● Exercise prompt
Please copy, exactly as they appear below, the lines from the one containing "This screenshot has height=316, width=604." through the one containing "Task: Open the file manager from the panel".

[Collected data entries]
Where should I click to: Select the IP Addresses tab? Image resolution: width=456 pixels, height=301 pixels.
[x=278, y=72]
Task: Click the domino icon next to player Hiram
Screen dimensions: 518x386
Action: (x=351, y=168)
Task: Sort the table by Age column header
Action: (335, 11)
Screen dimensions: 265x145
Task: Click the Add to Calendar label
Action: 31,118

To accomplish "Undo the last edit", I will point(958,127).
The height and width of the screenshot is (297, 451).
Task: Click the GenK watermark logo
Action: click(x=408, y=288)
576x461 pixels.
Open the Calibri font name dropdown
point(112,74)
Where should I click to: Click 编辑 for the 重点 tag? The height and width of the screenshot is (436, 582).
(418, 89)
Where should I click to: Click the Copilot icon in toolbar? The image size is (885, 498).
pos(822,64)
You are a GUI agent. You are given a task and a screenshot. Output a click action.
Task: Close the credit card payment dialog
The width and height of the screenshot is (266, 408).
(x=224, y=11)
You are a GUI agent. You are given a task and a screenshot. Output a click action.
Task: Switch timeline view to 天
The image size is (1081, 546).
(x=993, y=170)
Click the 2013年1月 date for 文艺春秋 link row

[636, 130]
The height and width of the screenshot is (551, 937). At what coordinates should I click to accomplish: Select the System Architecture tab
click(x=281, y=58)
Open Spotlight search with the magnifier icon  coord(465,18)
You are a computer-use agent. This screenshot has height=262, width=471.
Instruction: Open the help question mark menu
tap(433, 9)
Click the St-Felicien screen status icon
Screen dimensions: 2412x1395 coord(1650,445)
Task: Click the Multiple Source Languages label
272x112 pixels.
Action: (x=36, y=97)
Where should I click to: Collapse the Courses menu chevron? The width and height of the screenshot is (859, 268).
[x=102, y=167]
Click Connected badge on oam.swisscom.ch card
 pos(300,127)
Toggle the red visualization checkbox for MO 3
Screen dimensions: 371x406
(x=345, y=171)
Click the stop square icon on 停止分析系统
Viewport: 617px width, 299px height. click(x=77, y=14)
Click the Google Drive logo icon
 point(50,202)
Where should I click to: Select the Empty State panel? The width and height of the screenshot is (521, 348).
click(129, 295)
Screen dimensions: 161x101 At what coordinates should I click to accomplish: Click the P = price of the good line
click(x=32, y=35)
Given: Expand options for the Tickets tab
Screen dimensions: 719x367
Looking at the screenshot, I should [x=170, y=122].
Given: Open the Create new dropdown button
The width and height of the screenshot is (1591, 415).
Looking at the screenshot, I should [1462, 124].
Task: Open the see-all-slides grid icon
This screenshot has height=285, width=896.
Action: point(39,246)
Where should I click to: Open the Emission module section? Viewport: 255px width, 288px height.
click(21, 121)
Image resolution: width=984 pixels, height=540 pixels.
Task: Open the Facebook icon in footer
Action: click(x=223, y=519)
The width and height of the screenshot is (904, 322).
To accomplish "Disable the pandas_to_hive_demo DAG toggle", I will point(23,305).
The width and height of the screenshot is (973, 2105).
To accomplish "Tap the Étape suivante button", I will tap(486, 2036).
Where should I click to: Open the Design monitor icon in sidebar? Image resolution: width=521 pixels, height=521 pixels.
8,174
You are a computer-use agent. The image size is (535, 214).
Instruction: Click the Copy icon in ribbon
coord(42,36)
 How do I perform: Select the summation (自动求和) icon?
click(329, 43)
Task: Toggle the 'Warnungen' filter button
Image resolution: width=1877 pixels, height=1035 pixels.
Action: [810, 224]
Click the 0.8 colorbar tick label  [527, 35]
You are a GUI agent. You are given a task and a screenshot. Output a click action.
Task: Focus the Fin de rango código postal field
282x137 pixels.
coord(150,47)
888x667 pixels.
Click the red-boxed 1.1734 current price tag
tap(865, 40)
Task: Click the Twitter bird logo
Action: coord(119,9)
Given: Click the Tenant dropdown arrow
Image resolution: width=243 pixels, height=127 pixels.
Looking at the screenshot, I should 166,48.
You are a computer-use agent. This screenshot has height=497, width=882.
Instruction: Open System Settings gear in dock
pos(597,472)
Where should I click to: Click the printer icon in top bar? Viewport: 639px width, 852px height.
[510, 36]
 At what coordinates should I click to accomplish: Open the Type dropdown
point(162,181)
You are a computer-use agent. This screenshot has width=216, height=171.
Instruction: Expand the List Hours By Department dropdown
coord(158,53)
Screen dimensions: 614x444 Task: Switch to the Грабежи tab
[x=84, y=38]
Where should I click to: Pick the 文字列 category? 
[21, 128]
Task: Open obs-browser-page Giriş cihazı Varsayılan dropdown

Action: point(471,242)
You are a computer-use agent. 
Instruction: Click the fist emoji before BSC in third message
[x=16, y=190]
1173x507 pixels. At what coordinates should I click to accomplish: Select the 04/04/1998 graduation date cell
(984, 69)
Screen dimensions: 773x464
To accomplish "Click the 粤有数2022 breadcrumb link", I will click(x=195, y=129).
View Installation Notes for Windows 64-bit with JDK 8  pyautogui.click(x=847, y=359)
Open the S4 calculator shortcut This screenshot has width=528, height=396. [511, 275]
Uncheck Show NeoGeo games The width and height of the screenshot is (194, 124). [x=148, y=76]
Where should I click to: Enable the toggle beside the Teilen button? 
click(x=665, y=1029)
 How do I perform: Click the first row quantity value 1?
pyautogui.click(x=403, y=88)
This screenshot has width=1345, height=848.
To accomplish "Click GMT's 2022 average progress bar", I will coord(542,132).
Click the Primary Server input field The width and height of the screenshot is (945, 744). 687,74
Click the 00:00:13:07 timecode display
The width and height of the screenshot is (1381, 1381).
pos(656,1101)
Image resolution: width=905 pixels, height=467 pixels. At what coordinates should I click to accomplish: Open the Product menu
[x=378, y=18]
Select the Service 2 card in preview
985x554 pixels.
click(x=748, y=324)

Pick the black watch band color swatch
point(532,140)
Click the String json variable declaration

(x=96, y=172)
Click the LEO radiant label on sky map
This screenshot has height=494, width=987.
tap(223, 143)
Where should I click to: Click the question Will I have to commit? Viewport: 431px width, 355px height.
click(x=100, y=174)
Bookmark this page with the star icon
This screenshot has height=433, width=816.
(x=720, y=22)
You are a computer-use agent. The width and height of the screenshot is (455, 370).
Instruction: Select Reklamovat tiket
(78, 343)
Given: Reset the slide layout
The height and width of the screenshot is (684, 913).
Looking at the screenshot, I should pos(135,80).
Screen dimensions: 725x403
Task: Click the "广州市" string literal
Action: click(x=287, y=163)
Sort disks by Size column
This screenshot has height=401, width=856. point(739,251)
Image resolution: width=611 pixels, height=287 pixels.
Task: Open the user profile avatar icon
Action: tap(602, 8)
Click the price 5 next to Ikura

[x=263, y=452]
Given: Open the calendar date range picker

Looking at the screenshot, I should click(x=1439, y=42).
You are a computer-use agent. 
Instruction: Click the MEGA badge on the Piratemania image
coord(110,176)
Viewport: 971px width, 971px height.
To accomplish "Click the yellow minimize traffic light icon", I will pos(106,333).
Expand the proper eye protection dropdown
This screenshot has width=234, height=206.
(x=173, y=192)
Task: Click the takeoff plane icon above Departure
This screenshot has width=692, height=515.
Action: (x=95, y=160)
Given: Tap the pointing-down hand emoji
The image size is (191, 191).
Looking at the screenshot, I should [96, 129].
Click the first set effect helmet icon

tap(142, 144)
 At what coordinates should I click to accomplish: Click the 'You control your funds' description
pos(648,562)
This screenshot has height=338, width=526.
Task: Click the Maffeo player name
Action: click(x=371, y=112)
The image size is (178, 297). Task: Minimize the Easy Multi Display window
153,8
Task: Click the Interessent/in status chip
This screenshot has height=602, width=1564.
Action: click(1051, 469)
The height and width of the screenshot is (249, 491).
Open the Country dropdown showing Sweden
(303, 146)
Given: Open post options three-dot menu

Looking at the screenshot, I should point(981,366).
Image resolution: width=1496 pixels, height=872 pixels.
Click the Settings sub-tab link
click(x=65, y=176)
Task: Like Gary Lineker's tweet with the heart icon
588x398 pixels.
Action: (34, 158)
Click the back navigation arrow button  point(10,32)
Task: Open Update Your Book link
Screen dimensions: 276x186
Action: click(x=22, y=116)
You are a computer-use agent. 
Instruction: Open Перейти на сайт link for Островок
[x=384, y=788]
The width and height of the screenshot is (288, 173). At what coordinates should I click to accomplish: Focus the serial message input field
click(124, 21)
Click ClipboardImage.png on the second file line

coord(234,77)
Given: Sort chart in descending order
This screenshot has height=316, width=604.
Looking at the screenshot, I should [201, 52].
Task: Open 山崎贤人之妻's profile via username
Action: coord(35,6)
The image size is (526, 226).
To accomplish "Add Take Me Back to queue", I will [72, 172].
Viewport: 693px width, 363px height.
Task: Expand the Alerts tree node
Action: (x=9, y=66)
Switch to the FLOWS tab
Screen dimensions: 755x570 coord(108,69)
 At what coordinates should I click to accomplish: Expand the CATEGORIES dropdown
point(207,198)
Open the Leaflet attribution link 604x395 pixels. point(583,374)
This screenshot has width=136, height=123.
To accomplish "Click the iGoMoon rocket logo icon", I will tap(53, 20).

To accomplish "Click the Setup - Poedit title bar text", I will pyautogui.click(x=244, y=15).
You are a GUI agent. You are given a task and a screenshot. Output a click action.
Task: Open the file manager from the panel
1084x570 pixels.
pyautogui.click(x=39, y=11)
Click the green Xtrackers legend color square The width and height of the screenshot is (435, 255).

● Response to the exercise
This screenshot has height=316, width=604.
Looking at the screenshot, I should [201, 52].
Task: Open 山崎贤人之妻's profile via username
Action: coord(35,6)
The image size is (526, 226).
To accomplish "Add Take Me Back to queue", I will [72, 172].
Viewport: 693px width, 363px height.
Task: Expand the Alerts tree node
Action: (x=9, y=66)
Switch to the FLOWS tab
Screen dimensions: 755x570 coord(108,69)
 At what coordinates should I click to accomplish: Expand the CATEGORIES dropdown
point(207,198)
Open the Leaflet attribution link 604x395 pixels. point(583,374)
This screenshot has width=136, height=123.
To accomplish "Click the iGoMoon rocket logo icon", I will tap(53, 20).

To accomplish "Click the Setup - Poedit title bar text", I will pyautogui.click(x=244, y=15).
You are a GUI agent. You are given a task and a screenshot. Output a click action.
Task: Open the file manager from the panel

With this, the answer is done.